*** Opening Extracted entries ***

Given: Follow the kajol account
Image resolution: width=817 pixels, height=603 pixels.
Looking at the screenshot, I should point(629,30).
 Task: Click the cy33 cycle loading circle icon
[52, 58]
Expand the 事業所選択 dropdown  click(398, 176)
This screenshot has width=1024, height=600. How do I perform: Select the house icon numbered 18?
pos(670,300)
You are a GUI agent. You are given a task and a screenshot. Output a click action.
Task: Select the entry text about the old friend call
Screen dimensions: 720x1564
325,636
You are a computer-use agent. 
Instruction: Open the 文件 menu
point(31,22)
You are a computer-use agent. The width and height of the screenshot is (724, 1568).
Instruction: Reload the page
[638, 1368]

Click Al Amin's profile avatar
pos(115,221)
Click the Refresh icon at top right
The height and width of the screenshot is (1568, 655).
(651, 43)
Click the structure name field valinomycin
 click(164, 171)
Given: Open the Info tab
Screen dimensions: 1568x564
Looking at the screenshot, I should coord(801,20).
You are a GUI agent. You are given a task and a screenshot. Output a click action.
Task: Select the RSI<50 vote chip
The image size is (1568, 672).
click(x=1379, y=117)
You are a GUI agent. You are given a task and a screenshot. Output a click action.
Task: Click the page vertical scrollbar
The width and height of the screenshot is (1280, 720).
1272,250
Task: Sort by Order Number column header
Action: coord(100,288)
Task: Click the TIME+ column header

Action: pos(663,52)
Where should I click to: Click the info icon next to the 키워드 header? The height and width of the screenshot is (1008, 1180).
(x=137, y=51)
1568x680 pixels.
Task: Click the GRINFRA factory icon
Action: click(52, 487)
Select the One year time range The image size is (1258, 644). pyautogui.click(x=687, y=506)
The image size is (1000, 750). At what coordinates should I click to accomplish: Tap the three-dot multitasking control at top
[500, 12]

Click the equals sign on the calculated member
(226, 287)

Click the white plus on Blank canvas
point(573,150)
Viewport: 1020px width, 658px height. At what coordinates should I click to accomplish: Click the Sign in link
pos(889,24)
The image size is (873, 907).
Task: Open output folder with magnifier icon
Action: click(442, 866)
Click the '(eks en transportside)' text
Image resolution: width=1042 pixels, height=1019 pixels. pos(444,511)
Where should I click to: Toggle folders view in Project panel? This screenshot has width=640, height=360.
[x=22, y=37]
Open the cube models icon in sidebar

*** Closing Extracted entries ***

Work to complete: Please restate, exactly as written, the line that holds "The height and width of the screenshot is (1568, 655)." and all remaining lines of the data above, and only those.

The completed task:
The height and width of the screenshot is (1568, 655).
(651, 43)
Click the structure name field valinomycin
 click(164, 171)
Given: Open the Info tab
Screen dimensions: 1568x564
Looking at the screenshot, I should coord(801,20).
You are a GUI agent. You are given a task and a screenshot. Output a click action.
Task: Select the RSI<50 vote chip
The image size is (1568, 672).
click(x=1379, y=117)
You are a GUI agent. You are given a task and a screenshot. Output a click action.
Task: Click the page vertical scrollbar
The width and height of the screenshot is (1280, 720).
1272,250
Task: Sort by Order Number column header
Action: coord(100,288)
Task: Click the TIME+ column header

Action: pos(663,52)
Where should I click to: Click the info icon next to the 키워드 header? The height and width of the screenshot is (1008, 1180).
(x=137, y=51)
1568x680 pixels.
Task: Click the GRINFRA factory icon
Action: click(52, 487)
Select the One year time range The image size is (1258, 644). pyautogui.click(x=687, y=506)
The image size is (1000, 750). At what coordinates should I click to accomplish: Tap the three-dot multitasking control at top
[500, 12]

Click the equals sign on the calculated member
(226, 287)

Click the white plus on Blank canvas
point(573,150)
Viewport: 1020px width, 658px height. At what coordinates should I click to accomplish: Click the Sign in link
pos(889,24)
The image size is (873, 907).
Task: Open output folder with magnifier icon
Action: click(442, 866)
Click the '(eks en transportside)' text
Image resolution: width=1042 pixels, height=1019 pixels. pos(444,511)
Where should I click to: Toggle folders view in Project panel? This screenshot has width=640, height=360.
[x=22, y=37]
Open the cube models icon in sidebar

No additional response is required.